# Removing Underseal from Arches



## ayrshireteggy (Dec 13, 2006)

A few months ago I cleaned my arches but there was quite a lot of underseal left on. I have already tried using WD40 but it only removed a little bit more.

Would Tar & Glue Remover be any good for removing the underseal?

Cheers.


----------



## Shug (Jul 13, 2007)

Underseal is a pain to remove.
I spent days stripping underseal from underside of manta I'm restoring. Used a combination of a paint scraper, nitromors, a blowtorch, an angle grinder with flap discs and a sand blaster.
Not quite sure thats the best approach for you though :lol: 
I would suggest heat to soften it, but not a blowtorch!


----------



## Fishlock (Jun 6, 2007)

Just curious really, but why do you want to remove it? Was it badly done?


----------



## ayrshireteggy (Dec 13, 2006)

Fishlock said:


> Just curious really, but why do you want to remove it? Was it badly done?


I'd like to clean it all off and then either polish and wax or re-apply a fresh coat.


----------



## Shug (Jul 13, 2007)

Are you sure its actually needed?
Seems a pile of work. 
With my manta I removed the underseal, rustproofed it, and put a few good coats of stonechip on. I'll be following that up with a coat or two of paint so dirt can be jetwashed off.
But thats cos its a 35 year old car with a knack of rusting.

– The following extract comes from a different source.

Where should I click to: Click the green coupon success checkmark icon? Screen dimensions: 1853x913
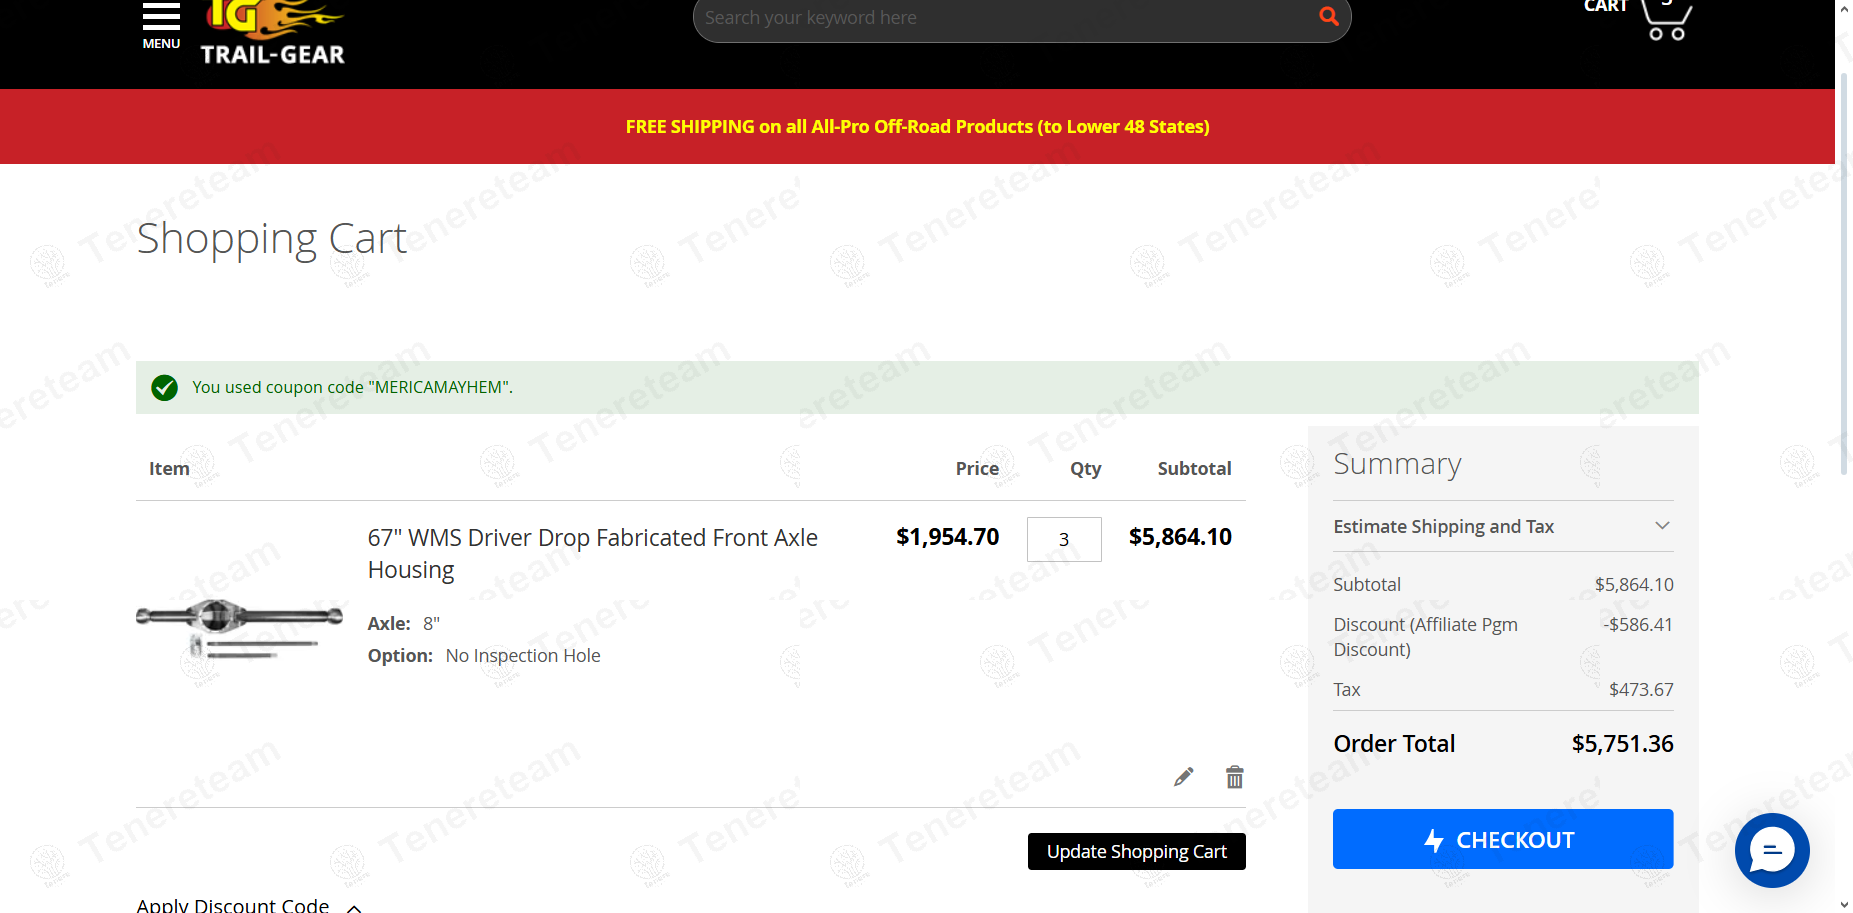tap(165, 388)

On my vectra I wouldn't bother in the slightest.
Water can get under the underseal and rust away unnoticed but on newer cars its gonna be sometime before that becomes a serious problem.


----------



## Fishlock (Jun 6, 2007)

Personally I would give the whole arch area a very intense clean, then apply some under-seal with waxyoil in spray form all over the arch in a thick layer, and be sure to let it dry.
This is what i have done with my car and it seems to be working well.


Sam.


----------



## Timmo (Mar 21, 2006)

pressure washer ought to remove it, although a steam c;leaner pressure washer (one that does hot!!) makes it a lot easier! 

personally my whole car has two Very good coats of underseal on (17years old) and i intend to keep it like it! if it aint broke dont fix it!!!


----------



## RichieM (May 11, 2007)

Frost's do a underseal remover


----------



## Rich (Oct 26, 2005)

AG Tar and Adhesive Remover has always worked for me on newish cars.


----------



## PootleFlump (Jan 1, 2006)

If the car is relatively new i.e. not a 20 year old classic then I'd leave the underseal alone. It's there to protect a high impact area and relying on paint alone will soon see areas damaged by stone chips and potentially rust appearing. If the car is an older classic and undergoing work then removing underseal to assess the condition of the underbody, corrective repair then reapplication of a suitable underseal/stonechip protectant is a good idea because in the long term the underseal lifts slightly and water can get under it causing rust to appear underneath which cannot be easily spotted until it gets quite bad.


----------



## trionic (Oct 3, 2006)

White spirit removes underseal and it's cheap too.


----------